Work required » Your reply should be the complete data, reproduced exactly.

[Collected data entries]
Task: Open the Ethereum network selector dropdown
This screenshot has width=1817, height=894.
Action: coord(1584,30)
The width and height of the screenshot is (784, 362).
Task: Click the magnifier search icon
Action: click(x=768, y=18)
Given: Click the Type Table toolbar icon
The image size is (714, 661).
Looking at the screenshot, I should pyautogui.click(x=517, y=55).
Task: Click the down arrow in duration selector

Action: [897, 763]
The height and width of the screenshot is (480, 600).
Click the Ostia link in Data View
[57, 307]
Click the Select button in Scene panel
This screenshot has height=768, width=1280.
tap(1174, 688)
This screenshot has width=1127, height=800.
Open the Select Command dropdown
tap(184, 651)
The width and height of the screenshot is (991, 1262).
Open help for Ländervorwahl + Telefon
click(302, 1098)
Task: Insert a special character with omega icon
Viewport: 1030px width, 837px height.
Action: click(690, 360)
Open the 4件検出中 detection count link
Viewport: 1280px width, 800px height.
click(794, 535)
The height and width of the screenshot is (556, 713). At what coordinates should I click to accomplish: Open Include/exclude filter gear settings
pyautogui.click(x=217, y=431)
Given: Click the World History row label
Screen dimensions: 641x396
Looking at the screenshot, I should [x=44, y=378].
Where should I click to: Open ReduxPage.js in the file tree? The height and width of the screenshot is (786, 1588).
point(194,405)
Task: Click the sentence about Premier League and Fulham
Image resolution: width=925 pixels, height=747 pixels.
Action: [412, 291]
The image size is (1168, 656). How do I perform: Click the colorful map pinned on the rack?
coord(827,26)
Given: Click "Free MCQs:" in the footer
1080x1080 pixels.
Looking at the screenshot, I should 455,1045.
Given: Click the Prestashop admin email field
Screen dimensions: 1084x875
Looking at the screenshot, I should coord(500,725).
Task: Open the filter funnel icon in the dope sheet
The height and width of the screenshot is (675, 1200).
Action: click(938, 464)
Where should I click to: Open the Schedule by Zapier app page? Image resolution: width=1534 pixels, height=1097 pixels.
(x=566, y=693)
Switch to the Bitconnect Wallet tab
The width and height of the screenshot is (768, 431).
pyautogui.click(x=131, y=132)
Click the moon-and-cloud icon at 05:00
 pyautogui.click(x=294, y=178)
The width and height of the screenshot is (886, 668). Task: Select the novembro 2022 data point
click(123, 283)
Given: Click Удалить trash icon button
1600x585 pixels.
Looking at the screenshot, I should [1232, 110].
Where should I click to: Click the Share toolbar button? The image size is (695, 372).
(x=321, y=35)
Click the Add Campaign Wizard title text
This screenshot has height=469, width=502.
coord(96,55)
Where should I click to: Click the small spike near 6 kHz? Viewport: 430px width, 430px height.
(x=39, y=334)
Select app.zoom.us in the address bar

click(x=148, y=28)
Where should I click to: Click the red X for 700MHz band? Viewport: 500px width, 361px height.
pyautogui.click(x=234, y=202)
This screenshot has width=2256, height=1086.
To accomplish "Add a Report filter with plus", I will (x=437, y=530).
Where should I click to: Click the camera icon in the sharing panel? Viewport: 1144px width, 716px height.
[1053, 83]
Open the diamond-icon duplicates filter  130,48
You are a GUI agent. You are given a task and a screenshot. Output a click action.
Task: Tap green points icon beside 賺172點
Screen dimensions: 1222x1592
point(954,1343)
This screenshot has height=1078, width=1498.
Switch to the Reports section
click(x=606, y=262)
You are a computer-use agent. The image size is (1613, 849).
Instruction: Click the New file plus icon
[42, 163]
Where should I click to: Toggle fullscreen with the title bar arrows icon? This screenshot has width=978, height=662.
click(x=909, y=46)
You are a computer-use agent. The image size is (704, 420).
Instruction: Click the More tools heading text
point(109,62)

Answer for this exercise »
Task: Open the Ethereum network selector dropdown
This screenshot has width=1817, height=894.
Action: coord(1584,30)
The width and height of the screenshot is (784, 362).
Task: Click the magnifier search icon
Action: click(x=768, y=18)
Given: Click the Type Table toolbar icon
The image size is (714, 661).
Looking at the screenshot, I should pyautogui.click(x=517, y=55).
Task: Click the down arrow in duration selector

Action: [897, 763]
The height and width of the screenshot is (480, 600).
Click the Ostia link in Data View
[57, 307]
Click the Select button in Scene panel
This screenshot has height=768, width=1280.
tap(1174, 688)
This screenshot has width=1127, height=800.
Open the Select Command dropdown
tap(184, 651)
The width and height of the screenshot is (991, 1262).
Open help for Ländervorwahl + Telefon
click(302, 1098)
Task: Insert a special character with omega icon
Viewport: 1030px width, 837px height.
Action: click(690, 360)
Open the 4件検出中 detection count link
Viewport: 1280px width, 800px height.
click(794, 535)
The height and width of the screenshot is (556, 713). At what coordinates should I click to accomplish: Open Include/exclude filter gear settings
pyautogui.click(x=217, y=431)
Given: Click the World History row label
Screen dimensions: 641x396
Looking at the screenshot, I should [x=44, y=378].
Where should I click to: Open ReduxPage.js in the file tree? The height and width of the screenshot is (786, 1588).
point(194,405)
Task: Click the sentence about Premier League and Fulham
Image resolution: width=925 pixels, height=747 pixels.
Action: [412, 291]
The image size is (1168, 656). How do I perform: Click the colorful map pinned on the rack?
coord(827,26)
Given: Click "Free MCQs:" in the footer
1080x1080 pixels.
Looking at the screenshot, I should 455,1045.
Given: Click the Prestashop admin email field
Screen dimensions: 1084x875
Looking at the screenshot, I should coord(500,725).
Task: Open the filter funnel icon in the dope sheet
The height and width of the screenshot is (675, 1200).
Action: click(938, 464)
Where should I click to: Open the Schedule by Zapier app page? Image resolution: width=1534 pixels, height=1097 pixels.
(x=566, y=693)
Switch to the Bitconnect Wallet tab
The width and height of the screenshot is (768, 431).
pyautogui.click(x=131, y=132)
Click the moon-and-cloud icon at 05:00
 pyautogui.click(x=294, y=178)
The width and height of the screenshot is (886, 668). Task: Select the novembro 2022 data point
click(123, 283)
Given: Click Удалить trash icon button
1600x585 pixels.
Looking at the screenshot, I should [1232, 110].
Where should I click to: Click the Share toolbar button? The image size is (695, 372).
(x=321, y=35)
Click the Add Campaign Wizard title text
This screenshot has height=469, width=502.
coord(96,55)
Where should I click to: Click the small spike near 6 kHz? Viewport: 430px width, 430px height.
(x=39, y=334)
Select app.zoom.us in the address bar

click(x=148, y=28)
Where should I click to: Click the red X for 700MHz band? Viewport: 500px width, 361px height.
pyautogui.click(x=234, y=202)
This screenshot has width=2256, height=1086.
To accomplish "Add a Report filter with plus", I will (x=437, y=530).
Where should I click to: Click the camera icon in the sharing panel? Viewport: 1144px width, 716px height.
[1053, 83]
Open the diamond-icon duplicates filter  130,48
You are a GUI agent. You are given a task and a screenshot. Output a click action.
Task: Tap green points icon beside 賺172點
Screen dimensions: 1222x1592
point(954,1343)
This screenshot has height=1078, width=1498.
Switch to the Reports section
click(x=606, y=262)
You are a computer-use agent. The image size is (1613, 849).
Instruction: Click the New file plus icon
[42, 163]
Where should I click to: Toggle fullscreen with the title bar arrows icon? This screenshot has width=978, height=662.
click(x=909, y=46)
You are a computer-use agent. The image size is (704, 420).
Instruction: Click the More tools heading text
point(109,62)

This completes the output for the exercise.